Elle me tendit une feuille de la taille de la main que je pliais pour mettre dans ma bouche. Pendant ce temps, elle raviva son petit foyer et y projeta de nombreuses herbes dont je ne connaissais pas le nom. Le goût n'était pas très engageant, le côté amer m'envahit. J'eus du mal à ne pas avaler ou recracher.

Pendant ce temps, une mélopée s'échappa de la bouche d'Arooshi. Suivant ses conseils, je me laissais totalement happer par sa voix. Je sentais ma conscience légère et mon corps lourd, si lourd ... J'avais envie de me rouler en boule à même le sol. Sans que je ne l'aie vraiment décidée, je me retrouvais en position foetale, au sein d'un cocon que la terre avait formé pour m'accueillir. Je me sentais tellement loin et tellement proche en même temps.

Les limites de mon corps se brouillèrent, mon âme se détacha et vibra avec les sons émis par cette vieille femme.
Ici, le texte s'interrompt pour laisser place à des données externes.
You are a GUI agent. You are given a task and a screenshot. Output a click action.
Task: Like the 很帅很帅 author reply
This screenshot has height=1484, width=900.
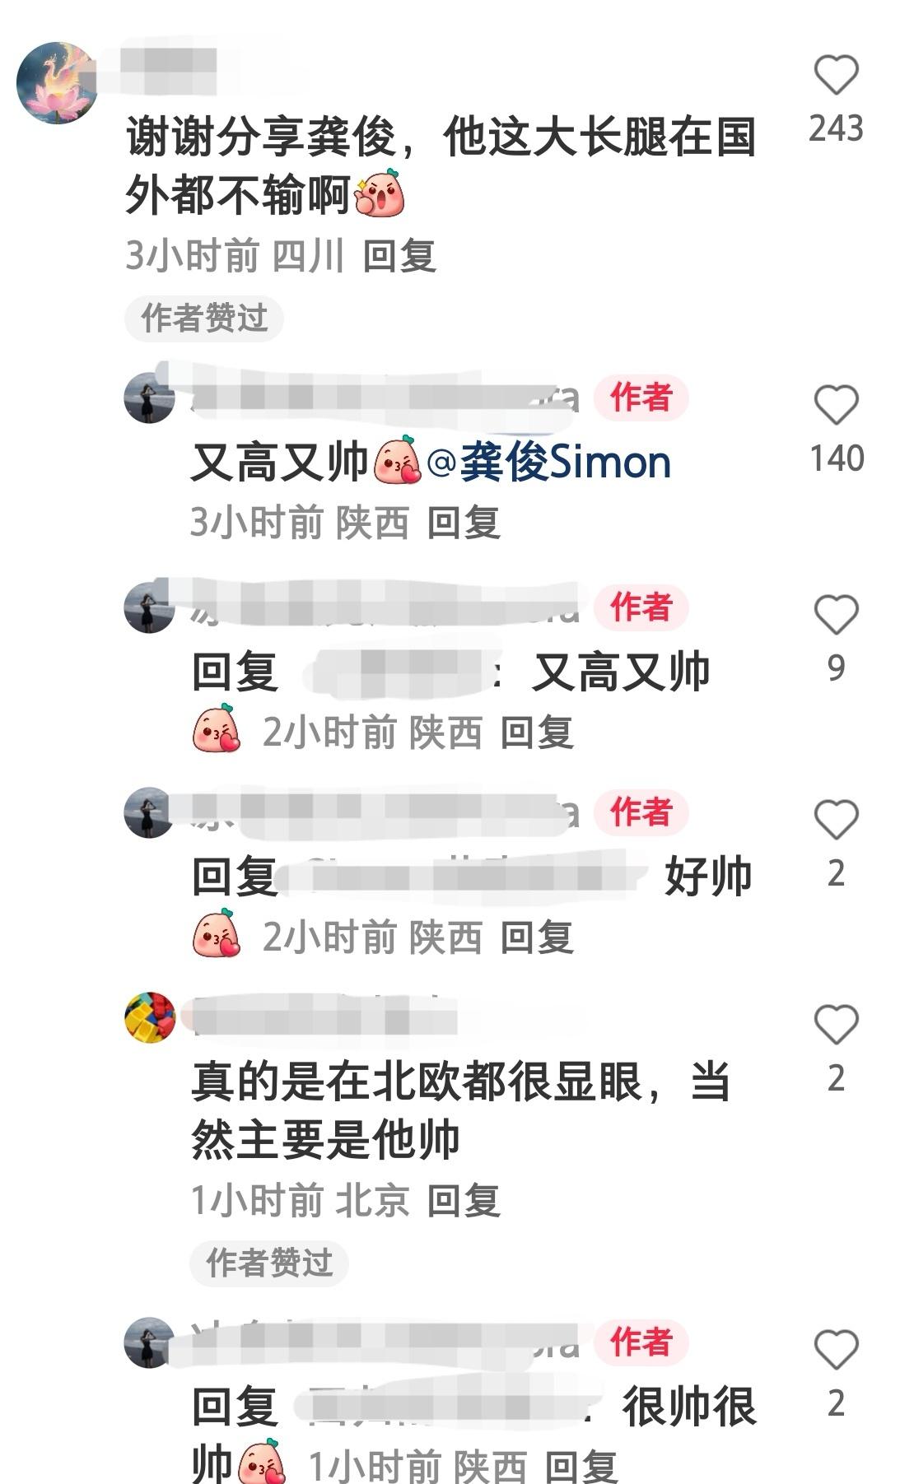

Contrairement à son apparence physique, son âme vibrait dans une parfaite harmonie de teintes chaudes. J'eus l'impression de passer du temps à l'observer. Puis je me sentis happée par la terre. En parallèle un manteau de verdure vint recouvrir mon corps physique pour le protéger et le rendre inaccessible.

Mon âme fusionna avec cet endroit qui me reconnaissait comme sien. C'est là que je pris toute la mesure de ce que mon nouveau statut impliquait. Je devrais veiller sur eux tous. Tous ces êtres que je sentais galoper sur mon dos, qui faisait vibrer ma terre. Aussi pour tous ceux qui ne manqueraient pas de revenir vers l'Ezekie après l'avoir fui il y a plusieurs siècles.

Je comprenais ce que m'avait dit Rishab. Je voyais un lien intangible exister entre tous mes sujets. Je pouvais assez rapidement localiser tous les habitants grâce à celui-ci. De plus, chacun de ceux des miens que je rencontrerais saurait qui j'étais. La Reine que sa terre s'était choisi. Au diable l'anonymat.

Je me liais à la terre qui chantait mon arrivée et son renouveau. La mélodie devait raisonner en chaque membre de mon peuple, présent en Ezekie ou non. Il était temps pour eux de rentrer à la maison, s'ils le voulaient. J'aurais eu le pouvoir de les obliger, pour autant, je ne souhaitais pas être ce genre de personne.

Je sentais aussi que la terre cachait un autre secret en elle, un secret qu'elle n'osait pas encore me révéler, qu'elle s'était bien gardée d'ébruiter au cours des siècles. Elle n'avait encore jugé si j'étais digne de partager ça avec elle. Jusqu'à là, même si elle avait éprouvé une affection sincère pour ses rois et reines qui l'avaient choyé, elle n'avait pas encore trouvé celui à qui elle ouvrirait totalement son cœur. Oh comme je la comprenais, elle avait trop peur de souffrir.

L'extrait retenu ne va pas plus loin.